─── MATERIAL TO PROCESS

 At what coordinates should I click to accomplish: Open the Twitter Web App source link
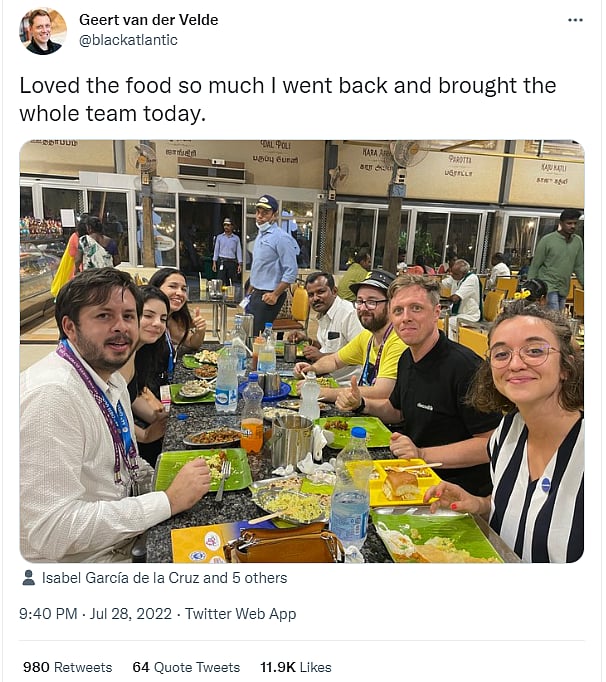click(240, 614)
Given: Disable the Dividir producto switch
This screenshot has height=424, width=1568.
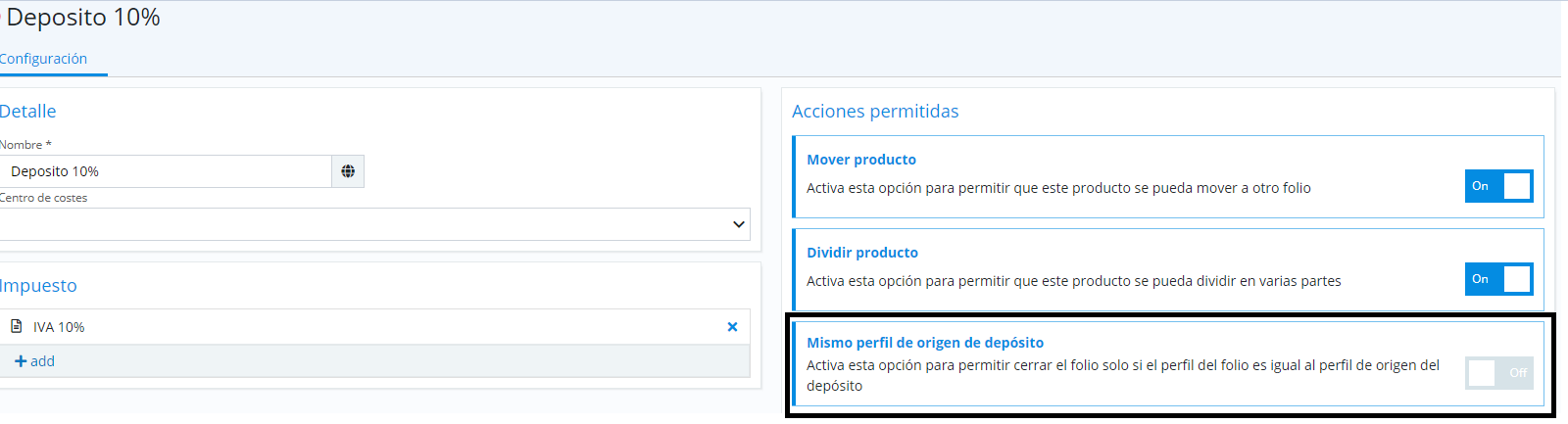Looking at the screenshot, I should 1498,279.
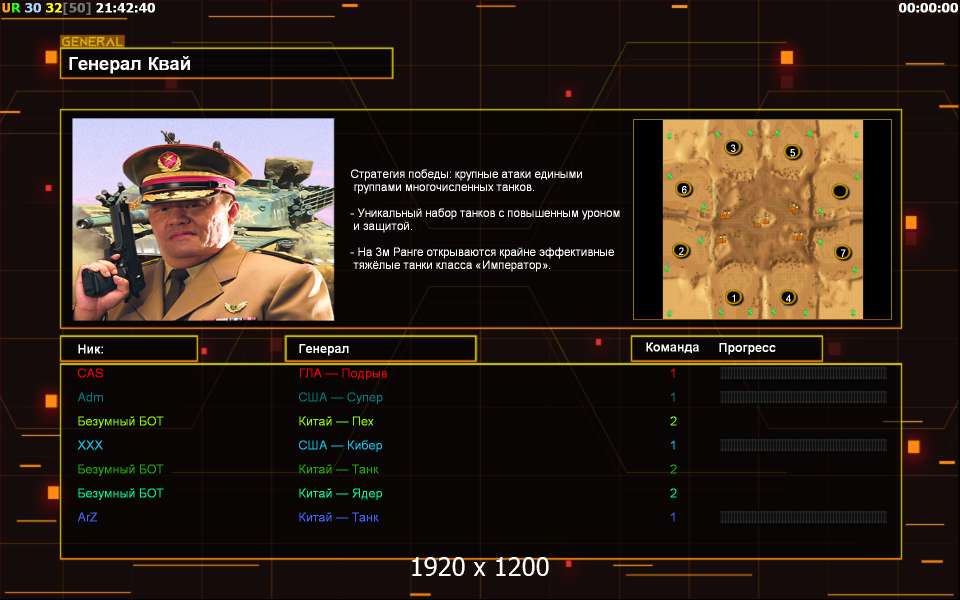960x600 pixels.
Task: Click the Ник column header
Action: pyautogui.click(x=129, y=349)
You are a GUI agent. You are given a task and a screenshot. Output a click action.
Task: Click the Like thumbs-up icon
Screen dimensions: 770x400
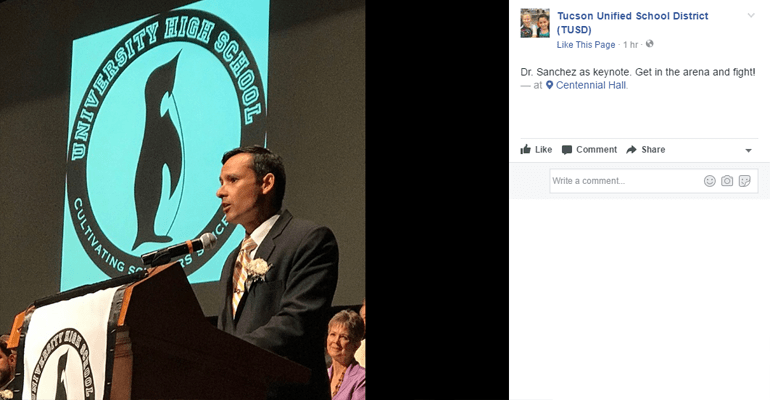pos(525,149)
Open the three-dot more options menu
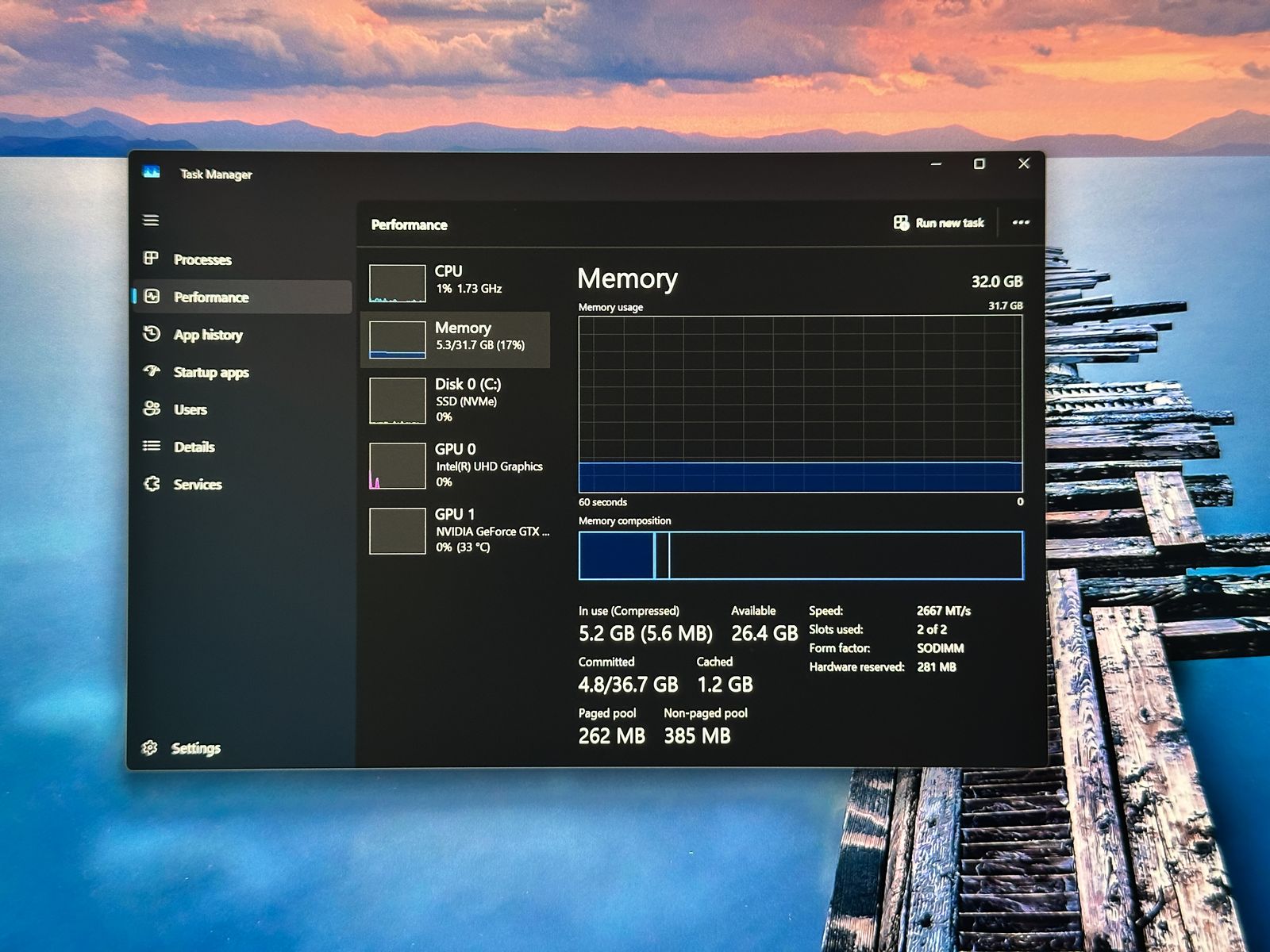The height and width of the screenshot is (952, 1270). click(x=1021, y=223)
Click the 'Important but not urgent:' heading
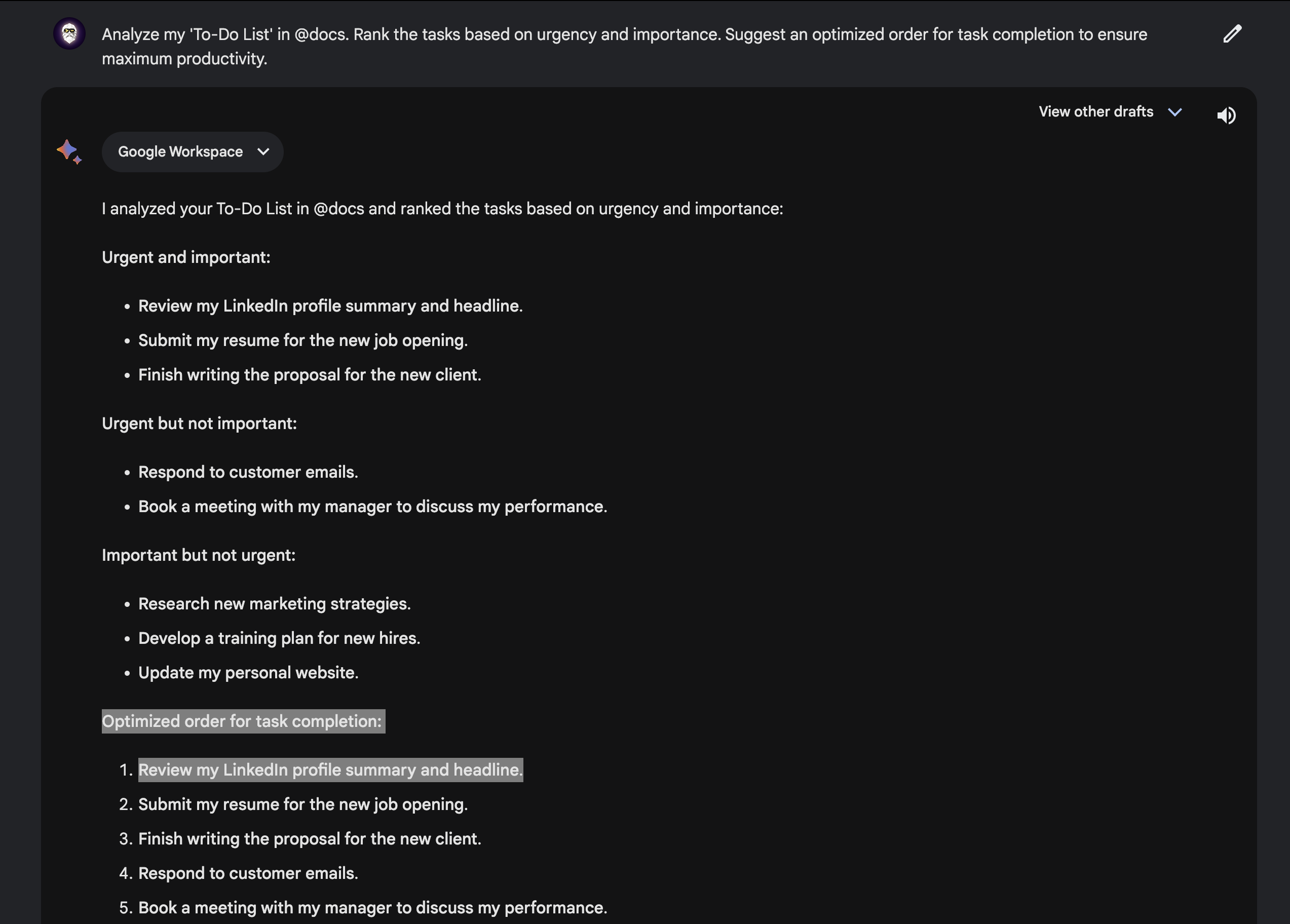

──────

TRY IT: Line by line, write out the records above exactly, skipping the pictures.

TASK ANSWER:
 At what coordinates should I click to accomplish: Open the Twitter Web App source link
click(240, 614)
Given: Disable the Dividir producto switch
This screenshot has height=424, width=1568.
Looking at the screenshot, I should 1498,279.
960x600 pixels.
Task: Click the Ник column header
Action: pyautogui.click(x=129, y=349)
You are a GUI agent. You are given a task and a screenshot. Output a click action.
Task: Click the Like thumbs-up icon
Screen dimensions: 770x400
pos(525,149)
Open the three-dot more options menu
The height and width of the screenshot is (952, 1270). click(x=1021, y=223)
Click the 'Important but not urgent:' heading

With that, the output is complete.